Occlusion queries with stencil test only - opengl

Do occlusion queries still work if I disable depth testing altogether when the obstacle set is known a priori to be strictly in-between the camera and the object to be tested?
This is an attempt to improve performance, as, logically, I don't need complex z-tests if none of the occluders are behind the occludee.
I'm using the following commands to initialize color/depth/stencil buffers:
SDL_GL_SetAttribute(SDL_GL_RED_SIZE, 0);
SDL_GL_SetAttribute(SDL_GL_GREEN_SIZE, 0);
SDL_GL_SetAttribute(SDL_GL_BLUE_SIZE, 0);
SDL_GL_SetAttribute(SDL_GL_DEPTH_SIZE, 0);
SDL_GL_SetAttribute(SDL_GL_STENCIL_SIZE, 1);
...
glColorMask(GL_FALSE, GL_FALSE, GL_FALSE, GL_FALSE);
glDisable(GL_CULL_FACE);
glDisable(GL_DEPTH_TEST);
glDepthMask(GL_FALSE);
glEnable(GL_STENCIL_TEST);
glStencilMask(0x00000001);
...
glClear(GL_STENCIL_BUFFER_BIT);

The most conclusive document is the latest OpenGL spec. From the OpenGL 4.5 spec, section "17.3.7 Occlusion Queries", on page 476 (with emphasis added by me):
Occlusion queries use query objects to track the number of fragments or samples that pass the depth test.
When an occlusion query is active, the samples-passed count is incremented for each fragment that passes the depth test.
Therefore, the real question becomes: What does "pass the depth test" mean? Does a pixel pass the depth test if there is no depth test? And how does the stencil test come into play?
The key is that the stencil test is applied before the depth test, which is the behavior defined in the spec. So only fragments that pass the stencil test will go through the depth test, and will therefore be counted in the occlusion query. Or in other words, only fragments that pass both the stencil and depth test are counted.
One approach that will definitely work is that you enable the depth test, and let all fragments pass the depth test. This will then count all the fragments that passed the stencil test. The settings to use for this are:
glEnable(GL_DEPTH_TEST);
glDepthFunc(GL_ALWAYS);
glEnable(GL_STENCIL_TEST);
...
Now, will it also work as desired without having a depth buffer, or with the depth buffer disabled?

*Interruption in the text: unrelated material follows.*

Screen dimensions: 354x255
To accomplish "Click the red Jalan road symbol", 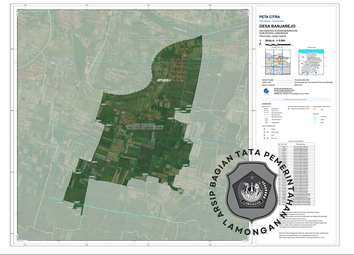I will tap(314, 109).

The first part of this is answered at the end of section "17.3.6 Depth Buffer Test":
If there is no depth buffer, it is as if the depth buffer test always passes.
In this case, the answer is yes, you can use an occlusion query without a depth buffer, and it will count the fragments that pass the stencil test.
The second case is covered earlier in section "17.3.6 Depth Buffer Test":
When disabled, the depth comparison and subsequent possible updates to the depth buffer value are bypassed and the fragment is passed to the next operation.
Figure 17.1 in the spec shows "Occlusion Query" as the next operation following "Depth Buffer Test". Therefore, all fragments that passed the earlier tests (including stencil) will be counted by the occlusion query if the depth test is disabled.
And the final answer is: YES, you can use occlusion queries with just a stencil test.
Acknowledgement: Latest version revised based on feedback by #jozxyqk and #user2464424

From www.opengl.org/registry/specs/ARB/occlusion_query.txt
This extension solves both of those [HP_occlusion_test] problems. It returns as its
result the number of samples that pass the depth and stencil tests
...
Exactly what stage in the pipeline are we counting samples at?
RESOLVED: We are counting immediately after both the depth and
stencil tests, i.e., samples that pass both. Note that the depth
test comes after the stencil test, so to say that it is the
number that pass the depth test is sufficient; though it is often
conceptually helpful to think of the depth and stencil tests as
being combined, because the depth test's result impacts the
stencil operation used.
From www.opengl.org/registry/specs/ARB/occlusion_query2.txt
This extension trivially adds a boolean occlusion query to ARB_occlusion_query
With the depth test off, I'd assume all fragments pass. From the above it sounds like you can rely on the stencil test alone affecting occlusion query results, which is at odds with the following from opengl.org/wiki.
The stencil test, alpha test, or fragment shader discard​ is irrelevant with queries
The extension does not mention discard. The occlusion query section in GL 4.5 core/compat specs only mentions counting fragments that pass the depth test. If the fragment doesn't make it to the depth test, then I guess it isn't considered to pass it.
A bit of a side note, but I think it's also worth mentioning the early fragment test.

Related

Early-stencil culling without early-z culling

I already have an idea of the answer but I need to be sure.
I render a scene in two pass.
In the first pass, if depth test succeeds, I mark stencil bit as 1 :
glEnable(GL_STENCIL_TEST);
glStencilMask(GL_TRUE);
glStencilOp(GL_KEEP, GL_KEEP, GL_REPLACE);
glStencilFunc(GL_ALWAYS, 1, GL_TRUE);
The second pass only writes where stencil is 1 :
glStencilFunc(GL_EQUAL, 1, GL_TRUE); // Pass test if stencil value is 1
glStencilMask(GL_FALSE); // Don't write anything to stencil buffer
In fact, this works properly but I expected a huge increase in terms of performance.
The shader used in the second pass is particular : it uses discard and gl_FragDepth affectation.
That makes early-z culling impossible. Fortunately, I'm only interested in early-stencil culling.
So there is my question : is there a way to take advantage from early-stencil culling without early-z culling ?
This thread is very related to this one, but I really need to use discard and gl_FragDepth affectation in the second shader...
There is no such thing as early stencil tests. Or early Z/depth tests for that matter. There are only early fragment tests, which happen to include the stencil and depth tests, but also other operations. They cannot be performed early in piecemeal; it's all early or all late.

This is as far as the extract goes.